De jeugd is de toekomst en dat weten ze bij de Islamitische Staat ook. Sinds de oprichting van het kalifaat stomen de jihadisten een compleet nieuwe generatie strijders klaar. In trainingskampen leren jongens van vijf tot vijftien alle technieken om ‘ongelovigen’ zo efficiënt en afschrikwekkend mogelijk te doden. ‘En straks komen die nieuwe strijders allemaal naar Europa. Jullie moeten daarop voorbereid zijn.’

Salem (11) en zijn broer Halit (8) komen uit Deir ez-Zor, na Raqqa de grootste stad in Syrië waar de Islamitische Staat het voor het zeggen heeft. Beide jongens volgden een militaire training bij de IS. Salem zat twee en een halve maand in een gesloten kamp, zijn jongere broertje ging ruim een jaar lang naar hetzelfde kamp, maar volgde er dagklassen. Hij ging ’s avonds naar huis. Vijf maanden geleden slaagde Halit erin Syrië te ontvluchten, samen met enkele familieleden. Zijn broer kwam een maand later na. Hun ouders, broer en zus bleven in Syrië. Sindsdien wonen de twee kinderen bij hun oom in een stad aan de Turkse grens waarvan we de naam om veiligheidsredenen niet vermelden. We ontmoeten de broertjes samen met hun oom en hun neefje in onze hotelkamer in Turkije. Verlegen zijn de jongens totaal niet. Ze geven ons netjes een hand en storten zich enthousiast op de cola die de ober brengt.

Hoe het was vandaag op school, vragen we.

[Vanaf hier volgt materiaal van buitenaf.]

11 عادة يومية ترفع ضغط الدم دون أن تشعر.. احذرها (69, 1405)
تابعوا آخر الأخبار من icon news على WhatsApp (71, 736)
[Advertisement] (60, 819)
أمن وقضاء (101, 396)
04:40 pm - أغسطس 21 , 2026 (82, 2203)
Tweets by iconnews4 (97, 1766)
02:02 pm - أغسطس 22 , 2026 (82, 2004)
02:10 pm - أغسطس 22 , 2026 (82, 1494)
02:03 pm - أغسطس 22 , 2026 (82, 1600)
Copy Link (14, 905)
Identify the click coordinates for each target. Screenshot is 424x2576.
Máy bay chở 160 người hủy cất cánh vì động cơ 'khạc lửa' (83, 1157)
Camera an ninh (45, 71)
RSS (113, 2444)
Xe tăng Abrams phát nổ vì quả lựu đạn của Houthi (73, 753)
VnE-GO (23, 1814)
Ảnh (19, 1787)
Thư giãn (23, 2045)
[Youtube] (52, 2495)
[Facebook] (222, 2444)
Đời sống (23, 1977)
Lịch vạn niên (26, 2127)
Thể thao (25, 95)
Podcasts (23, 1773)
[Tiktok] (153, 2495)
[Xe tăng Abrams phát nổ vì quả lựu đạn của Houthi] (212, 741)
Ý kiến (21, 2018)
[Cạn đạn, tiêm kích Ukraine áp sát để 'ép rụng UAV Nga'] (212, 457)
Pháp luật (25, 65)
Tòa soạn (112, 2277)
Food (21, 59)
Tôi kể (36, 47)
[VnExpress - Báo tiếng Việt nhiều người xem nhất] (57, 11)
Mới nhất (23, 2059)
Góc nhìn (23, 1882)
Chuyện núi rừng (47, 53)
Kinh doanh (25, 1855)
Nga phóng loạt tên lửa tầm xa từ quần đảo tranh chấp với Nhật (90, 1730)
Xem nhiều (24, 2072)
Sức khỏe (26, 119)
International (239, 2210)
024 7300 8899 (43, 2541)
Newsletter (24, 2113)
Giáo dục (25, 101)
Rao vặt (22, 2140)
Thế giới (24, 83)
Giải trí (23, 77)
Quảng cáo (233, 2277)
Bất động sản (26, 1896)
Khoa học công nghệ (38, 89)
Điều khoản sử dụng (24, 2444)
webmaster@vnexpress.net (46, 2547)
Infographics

‘Ik vind school niks aan’, zegt Salem.

‘Hij gaat sinds de revolutie al niet meer naar school’, legt oom Yusuf uit. ‘Halit wel, omdat hij veel kleiner was en nog maar net begon toen de oorlog rond Deir ez-Zor losbarstte. De jongens zijn met hun familie naar een klein dorpje in de buurt verhuisd omdat de gevechten steeds heviger werden. Ze vluchtten voor de bommen. Vanaf dat moment heeft Salem geen schoolbank meer gezien. De buren en andere bewoners in hun nieuwe omgeving moedigden de jongens aan om naar een IS-kamp te gaan. Daar zouden ze speelgoed en geld krijgen, zeiden ze. Onder druk van de buren heeft de moeder toegegeven. De vader was afwezig. Het waren ook de buren die de jongens naar het kamp brachten, dichtbij Deir ez-Zor. Halit begon als eerste met zijn dagklassen. Salem is later gevolgd, hij heeft lang gewoon buiten gespeeld. Beide jongens zaten in een kamp voor kinderen van zeven tot vijftien jaar. Ze kregen Koranlessen en leerden hoe ze wapens moesten gebruiken zodat ze ‘later naar de landen van de ongelovigen’ konden gaan om die te doden.’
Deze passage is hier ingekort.